Gerçekten bölüm adına yakışır bir bölümdü. Esas oğlanımız hayatını değiştirmeye, bir düzene koymaya çalışır ve hala kızı düşünürken ben de afakanlar geçirdim. Neydi bu adamı böyle etkileyen? Kızın onu aşağılaması mı? Zorla her istediğini yaptırması mı? Aşırı tepkileri ve tavırları mı? Kyun-woo sen tam bir dangozsun!

Sonunda son bölüme geldik. Kızımız göründü. Birbirlerini bulmaya çalışmalar ama bulamamalar falan... Ben tam "Bu film böyle biterse gider senaristi vururum" gibi düşüncelerdeyken malum son geldi. İtiraf edeyim filmin sonu beni çok etkiledi. Hatta öyle bir etkiledi ki filmin geri kalanını bile gözümde silebilirdi. Ha sildi mi, hayır silemedi. Ama olsun, sonunda "İyi ki izlemişim" bile dedim. Eee, o uzun film listesinden bir isim daha silindi.

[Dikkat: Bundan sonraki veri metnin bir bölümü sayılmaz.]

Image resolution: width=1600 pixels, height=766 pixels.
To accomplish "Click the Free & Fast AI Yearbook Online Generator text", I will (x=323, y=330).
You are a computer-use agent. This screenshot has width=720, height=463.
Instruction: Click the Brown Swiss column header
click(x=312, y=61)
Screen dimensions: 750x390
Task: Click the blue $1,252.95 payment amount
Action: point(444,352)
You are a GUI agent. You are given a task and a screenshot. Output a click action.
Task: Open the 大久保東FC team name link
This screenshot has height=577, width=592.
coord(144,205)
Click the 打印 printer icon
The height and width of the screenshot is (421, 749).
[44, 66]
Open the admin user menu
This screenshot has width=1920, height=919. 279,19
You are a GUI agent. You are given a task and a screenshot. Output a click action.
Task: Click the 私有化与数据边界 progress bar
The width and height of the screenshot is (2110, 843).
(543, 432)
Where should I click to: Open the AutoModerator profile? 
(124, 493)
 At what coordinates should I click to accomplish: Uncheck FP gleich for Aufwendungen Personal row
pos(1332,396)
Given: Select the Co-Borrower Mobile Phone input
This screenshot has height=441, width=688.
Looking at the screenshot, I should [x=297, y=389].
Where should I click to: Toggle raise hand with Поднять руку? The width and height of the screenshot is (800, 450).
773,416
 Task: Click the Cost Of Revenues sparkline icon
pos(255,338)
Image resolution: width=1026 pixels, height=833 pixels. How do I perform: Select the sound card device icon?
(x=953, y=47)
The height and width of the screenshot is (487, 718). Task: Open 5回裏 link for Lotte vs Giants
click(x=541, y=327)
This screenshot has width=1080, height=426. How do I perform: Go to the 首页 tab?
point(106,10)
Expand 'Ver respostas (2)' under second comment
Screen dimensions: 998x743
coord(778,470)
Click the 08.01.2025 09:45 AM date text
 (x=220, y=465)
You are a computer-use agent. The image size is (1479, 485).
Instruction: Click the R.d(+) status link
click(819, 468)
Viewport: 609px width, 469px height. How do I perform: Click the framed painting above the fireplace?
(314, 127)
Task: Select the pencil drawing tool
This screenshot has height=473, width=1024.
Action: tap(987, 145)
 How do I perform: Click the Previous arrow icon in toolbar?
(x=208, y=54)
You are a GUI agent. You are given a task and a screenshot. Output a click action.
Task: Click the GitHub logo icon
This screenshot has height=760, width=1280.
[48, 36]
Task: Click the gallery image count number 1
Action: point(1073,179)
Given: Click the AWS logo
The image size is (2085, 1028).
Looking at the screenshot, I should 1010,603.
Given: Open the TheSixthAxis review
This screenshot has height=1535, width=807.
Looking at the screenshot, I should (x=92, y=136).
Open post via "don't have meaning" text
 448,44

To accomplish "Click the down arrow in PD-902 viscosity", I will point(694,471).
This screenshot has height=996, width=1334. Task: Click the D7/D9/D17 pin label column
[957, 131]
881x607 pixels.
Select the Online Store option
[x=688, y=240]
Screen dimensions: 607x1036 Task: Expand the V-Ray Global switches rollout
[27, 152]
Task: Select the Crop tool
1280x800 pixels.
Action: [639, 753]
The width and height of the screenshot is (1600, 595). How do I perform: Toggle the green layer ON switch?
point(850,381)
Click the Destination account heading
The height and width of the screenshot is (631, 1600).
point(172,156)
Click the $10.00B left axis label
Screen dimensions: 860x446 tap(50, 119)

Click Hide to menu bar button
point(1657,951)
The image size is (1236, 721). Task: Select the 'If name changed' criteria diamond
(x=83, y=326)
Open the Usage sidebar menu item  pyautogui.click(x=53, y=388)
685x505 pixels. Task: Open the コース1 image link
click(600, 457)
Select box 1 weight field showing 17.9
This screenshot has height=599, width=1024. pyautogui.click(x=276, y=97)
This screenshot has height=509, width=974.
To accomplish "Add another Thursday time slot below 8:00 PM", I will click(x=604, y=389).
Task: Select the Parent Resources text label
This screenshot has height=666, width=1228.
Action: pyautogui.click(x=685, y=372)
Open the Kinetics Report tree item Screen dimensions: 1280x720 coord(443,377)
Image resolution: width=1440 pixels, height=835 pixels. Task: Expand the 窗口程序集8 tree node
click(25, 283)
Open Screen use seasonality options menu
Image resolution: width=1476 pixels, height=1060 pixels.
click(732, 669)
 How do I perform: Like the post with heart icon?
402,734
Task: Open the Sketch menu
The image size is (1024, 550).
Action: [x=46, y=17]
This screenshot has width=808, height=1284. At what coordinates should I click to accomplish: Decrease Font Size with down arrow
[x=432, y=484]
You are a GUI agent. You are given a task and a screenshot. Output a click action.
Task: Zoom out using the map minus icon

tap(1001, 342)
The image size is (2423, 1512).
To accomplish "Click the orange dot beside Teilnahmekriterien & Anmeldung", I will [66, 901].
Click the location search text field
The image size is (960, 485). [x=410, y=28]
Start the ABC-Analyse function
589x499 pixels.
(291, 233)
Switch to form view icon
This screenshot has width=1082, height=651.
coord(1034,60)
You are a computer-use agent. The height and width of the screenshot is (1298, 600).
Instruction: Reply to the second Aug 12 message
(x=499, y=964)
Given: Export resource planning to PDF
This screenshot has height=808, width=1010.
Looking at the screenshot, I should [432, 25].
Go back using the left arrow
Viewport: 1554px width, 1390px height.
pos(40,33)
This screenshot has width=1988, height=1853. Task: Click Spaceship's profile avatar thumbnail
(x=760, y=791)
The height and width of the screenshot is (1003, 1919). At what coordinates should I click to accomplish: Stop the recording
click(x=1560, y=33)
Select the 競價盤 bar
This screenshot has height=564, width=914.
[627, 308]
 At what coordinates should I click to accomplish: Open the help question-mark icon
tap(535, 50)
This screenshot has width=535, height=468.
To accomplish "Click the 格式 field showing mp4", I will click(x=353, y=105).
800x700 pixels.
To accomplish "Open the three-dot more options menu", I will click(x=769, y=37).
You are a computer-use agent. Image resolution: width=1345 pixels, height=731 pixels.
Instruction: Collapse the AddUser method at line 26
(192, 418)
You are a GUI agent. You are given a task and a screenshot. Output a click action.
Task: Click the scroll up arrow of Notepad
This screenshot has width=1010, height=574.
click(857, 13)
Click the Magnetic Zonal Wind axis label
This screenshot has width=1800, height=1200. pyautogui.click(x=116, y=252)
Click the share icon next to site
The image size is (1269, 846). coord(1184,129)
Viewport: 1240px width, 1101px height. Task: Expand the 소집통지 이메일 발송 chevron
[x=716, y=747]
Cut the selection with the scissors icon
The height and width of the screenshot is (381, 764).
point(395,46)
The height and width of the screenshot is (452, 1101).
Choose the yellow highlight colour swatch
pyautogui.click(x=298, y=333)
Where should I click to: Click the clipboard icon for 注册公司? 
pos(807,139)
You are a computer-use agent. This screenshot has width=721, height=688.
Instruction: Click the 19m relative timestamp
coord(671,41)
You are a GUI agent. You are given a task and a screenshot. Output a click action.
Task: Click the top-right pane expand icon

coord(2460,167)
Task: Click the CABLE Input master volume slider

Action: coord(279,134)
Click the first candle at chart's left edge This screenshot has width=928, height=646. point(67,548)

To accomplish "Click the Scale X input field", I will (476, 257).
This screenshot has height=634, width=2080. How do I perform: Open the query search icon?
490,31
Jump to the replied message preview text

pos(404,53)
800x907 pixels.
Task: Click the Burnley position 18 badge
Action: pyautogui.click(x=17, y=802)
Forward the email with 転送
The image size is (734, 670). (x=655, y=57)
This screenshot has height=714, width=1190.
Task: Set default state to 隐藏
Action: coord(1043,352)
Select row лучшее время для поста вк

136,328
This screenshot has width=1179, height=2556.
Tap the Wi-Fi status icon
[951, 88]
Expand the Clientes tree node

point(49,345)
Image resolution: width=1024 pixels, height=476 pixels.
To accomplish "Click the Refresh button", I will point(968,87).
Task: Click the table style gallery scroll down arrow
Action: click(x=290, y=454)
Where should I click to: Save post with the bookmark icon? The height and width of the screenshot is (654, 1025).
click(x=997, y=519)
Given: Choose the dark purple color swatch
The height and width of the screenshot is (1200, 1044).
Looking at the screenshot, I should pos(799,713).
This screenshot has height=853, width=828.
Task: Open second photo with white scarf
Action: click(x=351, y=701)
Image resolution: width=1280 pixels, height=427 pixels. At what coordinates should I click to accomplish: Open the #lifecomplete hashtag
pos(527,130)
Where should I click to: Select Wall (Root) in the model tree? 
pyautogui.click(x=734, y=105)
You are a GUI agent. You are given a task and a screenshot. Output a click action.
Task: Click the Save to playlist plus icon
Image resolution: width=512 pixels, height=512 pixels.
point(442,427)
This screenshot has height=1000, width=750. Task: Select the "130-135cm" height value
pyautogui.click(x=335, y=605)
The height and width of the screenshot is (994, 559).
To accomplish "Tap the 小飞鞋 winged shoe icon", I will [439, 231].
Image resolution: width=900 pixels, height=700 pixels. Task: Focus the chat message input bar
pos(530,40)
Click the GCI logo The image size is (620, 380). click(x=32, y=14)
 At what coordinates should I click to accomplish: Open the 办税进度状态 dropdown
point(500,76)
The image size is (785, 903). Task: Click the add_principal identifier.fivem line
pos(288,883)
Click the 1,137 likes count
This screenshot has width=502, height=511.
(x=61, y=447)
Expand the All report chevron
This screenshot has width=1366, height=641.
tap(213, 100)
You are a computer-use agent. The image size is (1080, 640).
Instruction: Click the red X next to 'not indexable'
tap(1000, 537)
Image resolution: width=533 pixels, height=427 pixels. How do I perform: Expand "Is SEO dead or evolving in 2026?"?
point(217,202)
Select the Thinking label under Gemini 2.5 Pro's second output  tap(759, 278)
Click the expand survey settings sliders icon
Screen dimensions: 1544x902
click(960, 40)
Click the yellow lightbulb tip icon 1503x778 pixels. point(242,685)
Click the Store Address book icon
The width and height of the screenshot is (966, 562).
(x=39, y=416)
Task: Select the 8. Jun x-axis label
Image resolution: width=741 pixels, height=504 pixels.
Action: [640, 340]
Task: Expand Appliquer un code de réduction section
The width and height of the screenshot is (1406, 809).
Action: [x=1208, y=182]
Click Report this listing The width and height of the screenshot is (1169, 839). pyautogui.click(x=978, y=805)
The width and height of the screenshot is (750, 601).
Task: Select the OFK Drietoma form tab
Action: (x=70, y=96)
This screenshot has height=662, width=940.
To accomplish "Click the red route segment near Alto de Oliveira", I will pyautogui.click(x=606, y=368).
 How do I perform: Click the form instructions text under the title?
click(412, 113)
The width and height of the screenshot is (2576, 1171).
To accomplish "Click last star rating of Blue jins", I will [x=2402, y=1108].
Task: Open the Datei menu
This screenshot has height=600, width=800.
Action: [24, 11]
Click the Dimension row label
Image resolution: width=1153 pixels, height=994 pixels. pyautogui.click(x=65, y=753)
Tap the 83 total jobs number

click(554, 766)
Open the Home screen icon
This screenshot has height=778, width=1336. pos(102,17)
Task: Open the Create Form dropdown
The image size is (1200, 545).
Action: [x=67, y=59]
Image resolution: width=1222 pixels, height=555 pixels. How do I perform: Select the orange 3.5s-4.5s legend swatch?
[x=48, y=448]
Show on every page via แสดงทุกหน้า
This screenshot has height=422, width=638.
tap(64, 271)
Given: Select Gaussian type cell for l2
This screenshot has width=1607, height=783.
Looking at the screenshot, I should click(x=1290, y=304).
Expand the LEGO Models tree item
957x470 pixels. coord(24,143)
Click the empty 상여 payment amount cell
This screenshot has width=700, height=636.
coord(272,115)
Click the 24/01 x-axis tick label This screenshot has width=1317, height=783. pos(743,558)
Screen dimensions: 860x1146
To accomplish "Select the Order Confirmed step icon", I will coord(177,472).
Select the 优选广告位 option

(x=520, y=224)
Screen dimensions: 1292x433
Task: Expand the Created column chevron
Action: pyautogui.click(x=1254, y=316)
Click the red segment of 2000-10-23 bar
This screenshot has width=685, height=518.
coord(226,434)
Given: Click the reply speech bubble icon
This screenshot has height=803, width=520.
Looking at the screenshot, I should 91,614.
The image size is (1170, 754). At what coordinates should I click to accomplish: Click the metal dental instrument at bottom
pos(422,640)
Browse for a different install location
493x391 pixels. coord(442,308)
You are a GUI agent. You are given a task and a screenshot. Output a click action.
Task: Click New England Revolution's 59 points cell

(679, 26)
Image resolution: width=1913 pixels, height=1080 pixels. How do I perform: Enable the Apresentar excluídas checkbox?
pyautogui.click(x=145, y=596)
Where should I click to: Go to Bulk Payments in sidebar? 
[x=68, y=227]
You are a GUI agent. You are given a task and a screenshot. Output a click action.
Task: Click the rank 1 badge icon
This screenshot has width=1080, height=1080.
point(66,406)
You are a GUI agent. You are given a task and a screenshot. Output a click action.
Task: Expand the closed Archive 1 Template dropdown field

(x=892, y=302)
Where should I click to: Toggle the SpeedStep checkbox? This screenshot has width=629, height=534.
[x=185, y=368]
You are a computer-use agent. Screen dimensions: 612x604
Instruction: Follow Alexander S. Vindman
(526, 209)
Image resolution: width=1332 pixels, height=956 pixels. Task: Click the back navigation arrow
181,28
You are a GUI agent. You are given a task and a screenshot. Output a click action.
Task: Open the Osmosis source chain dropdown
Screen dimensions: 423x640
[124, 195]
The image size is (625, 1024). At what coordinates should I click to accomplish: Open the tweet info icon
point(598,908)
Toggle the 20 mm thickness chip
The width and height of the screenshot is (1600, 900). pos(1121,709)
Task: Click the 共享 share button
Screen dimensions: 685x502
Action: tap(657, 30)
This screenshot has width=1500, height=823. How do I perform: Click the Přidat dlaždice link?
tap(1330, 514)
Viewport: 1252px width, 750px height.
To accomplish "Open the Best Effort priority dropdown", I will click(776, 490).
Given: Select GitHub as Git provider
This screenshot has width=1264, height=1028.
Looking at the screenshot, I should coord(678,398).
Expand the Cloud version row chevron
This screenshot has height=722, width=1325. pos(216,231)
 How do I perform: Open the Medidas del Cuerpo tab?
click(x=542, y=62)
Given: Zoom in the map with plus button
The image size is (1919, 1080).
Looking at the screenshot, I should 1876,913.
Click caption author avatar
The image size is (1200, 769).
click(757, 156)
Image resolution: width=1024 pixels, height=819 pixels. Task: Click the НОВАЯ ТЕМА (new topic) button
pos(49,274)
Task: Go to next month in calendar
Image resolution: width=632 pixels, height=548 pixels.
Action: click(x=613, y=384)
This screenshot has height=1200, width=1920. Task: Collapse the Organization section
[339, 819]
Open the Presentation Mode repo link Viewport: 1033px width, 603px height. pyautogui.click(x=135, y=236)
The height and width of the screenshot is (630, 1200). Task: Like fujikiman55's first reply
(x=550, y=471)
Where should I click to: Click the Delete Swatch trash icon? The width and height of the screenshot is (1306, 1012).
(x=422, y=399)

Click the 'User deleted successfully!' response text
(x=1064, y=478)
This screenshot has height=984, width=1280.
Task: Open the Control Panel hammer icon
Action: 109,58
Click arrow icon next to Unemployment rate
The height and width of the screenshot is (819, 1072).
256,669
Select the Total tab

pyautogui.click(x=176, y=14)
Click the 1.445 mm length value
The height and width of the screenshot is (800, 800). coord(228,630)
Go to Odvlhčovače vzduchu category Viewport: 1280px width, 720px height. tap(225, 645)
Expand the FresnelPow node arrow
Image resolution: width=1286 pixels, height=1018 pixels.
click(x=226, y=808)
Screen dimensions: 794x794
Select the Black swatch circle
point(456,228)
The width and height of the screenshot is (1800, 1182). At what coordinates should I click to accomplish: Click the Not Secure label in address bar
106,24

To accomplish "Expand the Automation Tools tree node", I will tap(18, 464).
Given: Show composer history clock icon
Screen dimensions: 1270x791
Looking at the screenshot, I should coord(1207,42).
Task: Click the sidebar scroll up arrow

Hakkındaki yorumların gayet iyi olduğu bu filmi ben çok yerdim, farkındayım. İzninizle hemen 'Zevkler ve Renkler' kalkanının altına giriyorum. Bu filmde beni asıl rahatsız eden şey esas oğlan ve kızımızın ilişkilerinin bir inandırıcılığı olmamasıydı. Film bu ikisinin aşkını konu alınca da doğal olarak filmi sevemedim.

"Bunu arkadaşlarına tavsiye eder misin?" derseniz, hayır etmem. Yine de siz bana aldırmayın, izleyin ve karar verin. Bu film bu kadar övgüyü hak ediyor mu?